Spider pig…spider pig…

Siamo la penultima nazione del mondo (che culo eh?) a vedere questo film prima del Giappone dove uscirà solo tra un paio di mesi.  Nel resto del globo è uscito a luglio in contemporanea ma siccome qualcuno pensa che a luglio in Italia nessuno vada al cinema, quando sono il primo alla continua ricerca di qualcosa da andare a vedere, è stato rimandato fino a ieri.

E io sono andato a vederlo in Bicocca allo spettacolo delle 23.40 dopo aver mangiato in un ristorante che si è rivelato, ma solo una volta dentro, italo-cinese (italo per la cucina, cinese per tutto il resto).

Sala abbastanza piena, come c’era da aspettarsi il primo giorno anche se in un’orario non da prima serata. Fortuna vuola che troviamo un buon posto.

Il film dei Simpson è un lungo  episodio di nemmeno un’ora e mezza (87 minuti per l’esattezza) che ha i suoi momenti  e le risate ovviamente me le sono fatte. Il problema è che quasi tutte le scene migliori erano quelle incluse nei trailer quindi erano già viste. Però come ho detto si ride e su questo non ci sono dubbi (anche se ho riso di più al film dei Griffin).

La storia ha inizio con una profezia fatta da nonno Abram in chiesa in un momento mistico predicendo la distruzione di Springfield. E infatti una serie di circostanze faranno sì che la città più inquinata d’america verrà rinchiusa sotto una bolla di cristallo a causa di Homer. La famiglia Simpson riesce a scappare per poi tornare quando scopre che il vero scopo è la distruzione della città.

Ogni membro della famiglia ha il suo ruolo e la sua sotto storia. Homer va beh…è Homer, Marge che si disinnamora del marito, Lisa che invece si innamora di un bambino e Bart che si rifuggia da Ned per avere il conforto di un padre. Sufficiente il doppiaggio (anche se devo capire perché ogni tanto esca un personaggio che parla un dialetto).

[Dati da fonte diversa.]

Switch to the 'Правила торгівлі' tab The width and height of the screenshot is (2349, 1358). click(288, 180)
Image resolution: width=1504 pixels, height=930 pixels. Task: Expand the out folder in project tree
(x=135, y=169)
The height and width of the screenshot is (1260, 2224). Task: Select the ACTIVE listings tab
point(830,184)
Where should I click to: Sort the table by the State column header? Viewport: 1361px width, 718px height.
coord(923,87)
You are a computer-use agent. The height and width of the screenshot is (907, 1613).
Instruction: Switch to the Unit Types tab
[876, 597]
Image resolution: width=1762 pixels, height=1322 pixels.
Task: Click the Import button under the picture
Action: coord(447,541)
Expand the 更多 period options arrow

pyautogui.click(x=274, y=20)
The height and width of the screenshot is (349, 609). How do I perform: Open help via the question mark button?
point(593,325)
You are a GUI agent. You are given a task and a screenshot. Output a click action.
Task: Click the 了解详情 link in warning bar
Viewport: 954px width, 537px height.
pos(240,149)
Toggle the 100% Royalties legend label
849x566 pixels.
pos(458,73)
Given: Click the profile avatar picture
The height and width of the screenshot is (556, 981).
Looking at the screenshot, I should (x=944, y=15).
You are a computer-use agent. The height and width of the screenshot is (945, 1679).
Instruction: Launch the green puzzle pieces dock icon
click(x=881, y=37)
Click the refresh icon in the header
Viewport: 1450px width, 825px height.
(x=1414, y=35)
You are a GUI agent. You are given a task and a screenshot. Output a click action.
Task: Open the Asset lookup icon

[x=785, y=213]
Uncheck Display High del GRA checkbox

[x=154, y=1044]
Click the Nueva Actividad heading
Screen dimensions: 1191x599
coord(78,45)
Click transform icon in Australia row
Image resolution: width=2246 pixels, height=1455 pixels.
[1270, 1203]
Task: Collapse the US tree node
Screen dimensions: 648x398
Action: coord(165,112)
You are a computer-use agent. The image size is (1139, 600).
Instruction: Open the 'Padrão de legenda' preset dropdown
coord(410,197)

Da vedere? Sì penso di sì. Sicuramente a livelli più alti delle recenti serie americane. Inizialmente doveva essere la conclusione della saga dei gialli fatta di 18 serie e questo film ma sembrerebbe vadano avanti per altre due serie. Non si capisce mai quando è ora di smettere…

Note off-topic: è partita la mia lettura, e procede a grandi passi, de “L’Illusione di Dio”. Capolavoro.